The Doors of Eden by Adrian Tchaikovsky


Mad Mountain Man
Jun 29, 2010
Scottish Highlands
Tchaikovsky’s mind-boggling inventiveness never ceases to astound me!

There are a number of parallel Earth timelines, not all that many and certainly not an infinity of them, and there are places where the boundary between them is fragile and now there seem to be more of these doorways opening. And, sometimes, there are monsters on the other side. These happenings bring together an exceedingly diverse cast of characters; some cooperating and some in opposition and sometimes it is none too easy to tell who falls into which camp.

I was ready to be disappointed by this one but was willing to give it a go as Tchaikovsky has yet to actually manage to disappoint me. The title, the cover and the blurb all suggested to me a typical fantasy universe of stepping through portals into fantasy worlds. But there’s much more to this universe than that. Portals? Sort of; rifts anyway. But fantasy worlds? Not a bit of it; these are all equally real worlds that diverged from ours in the distant past, many of them evolving sentient and sometimes technological civilisations. And Tchaikovsky’s background in Zoology gives him the perfect platform to explore which palaeontological (and later) creatures might have evolved intelligence and what sort of societies they might have developed given the opportunities.

Within this setting Tchaikovsky has woven a great technological thriller peopled with characters easy to empathise with and for the ‘woke’ amongst you there is a lesbian couple and a trans scientist, though neither are thrust in the reader’s face as I so often seem to find in modern books that all too frequently are presented as dependent on such aspects in most unconvincing ways. Here it’s just how they are and not a big deal, which strikes me as the best way to move forward.
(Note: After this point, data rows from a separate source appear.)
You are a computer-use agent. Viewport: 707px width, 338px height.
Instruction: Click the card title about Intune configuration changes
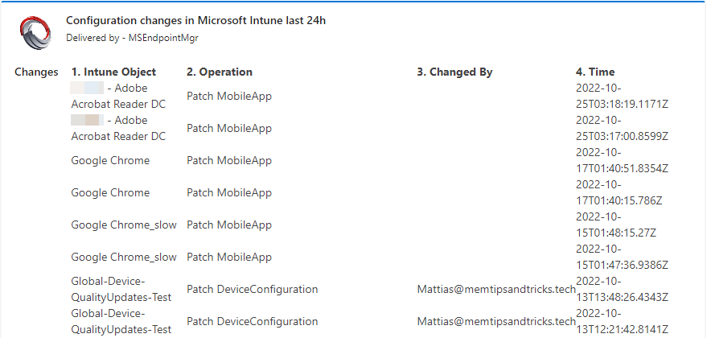click(195, 21)
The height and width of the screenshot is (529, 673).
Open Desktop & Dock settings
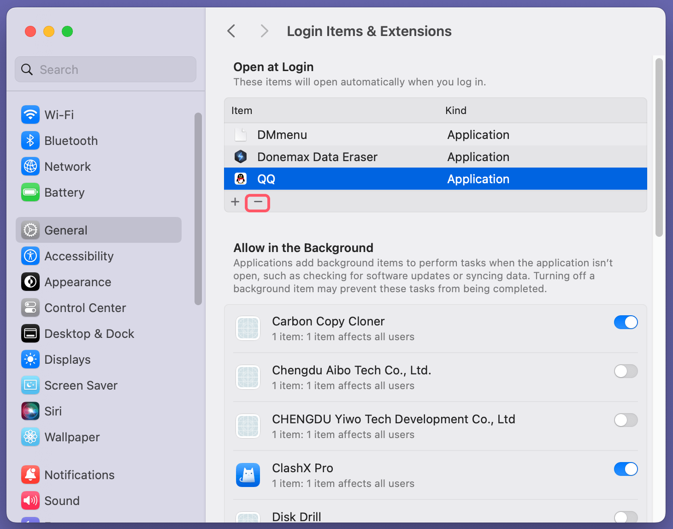[x=89, y=334]
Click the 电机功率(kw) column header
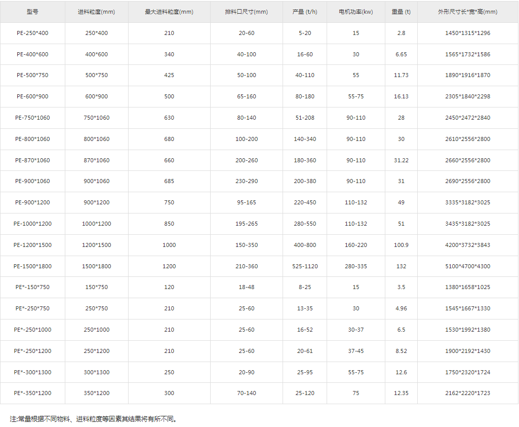 click(x=356, y=12)
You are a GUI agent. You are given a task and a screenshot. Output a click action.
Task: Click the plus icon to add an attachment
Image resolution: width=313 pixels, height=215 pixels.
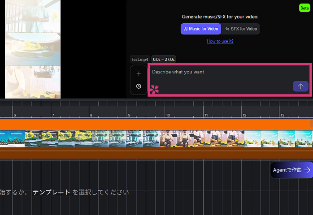pyautogui.click(x=139, y=73)
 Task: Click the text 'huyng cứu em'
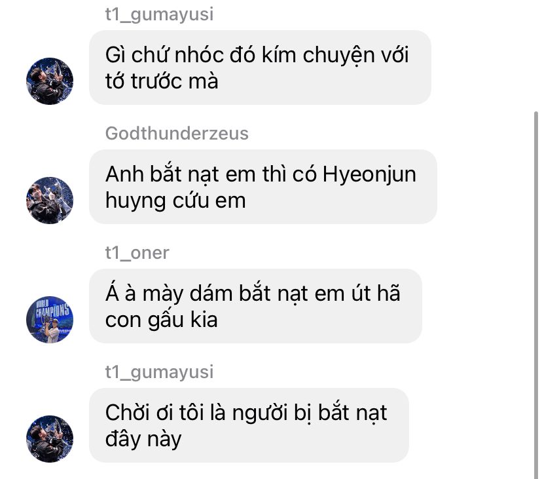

So, a great premise supported by the author’s usual flair for world building. A truly diverse and interesting cast of characters and an intriguing techno-thriller plot. It seems like a winning formula and certainly was for me. Possibly my favourite book from Tchaikovsky so far but I seem to have found myself saying that quite a few times of late!

5/5 stars
Another great review, Vertigo and another one to add to want pile. Tchaikovsky has proved time and again to be an immensely enjoyable author.
I'm a bit of a natural history nerd, so it almost felt like Tchaikovsky had written this book just for me! I'm pleased that despite the rather thriller-ish plot, he allowed himself plenty of space to explore all these bizarre non-human civilisations. I also appreciated the non-clunky approach to diversity- Dr. Khan was particularly well-written.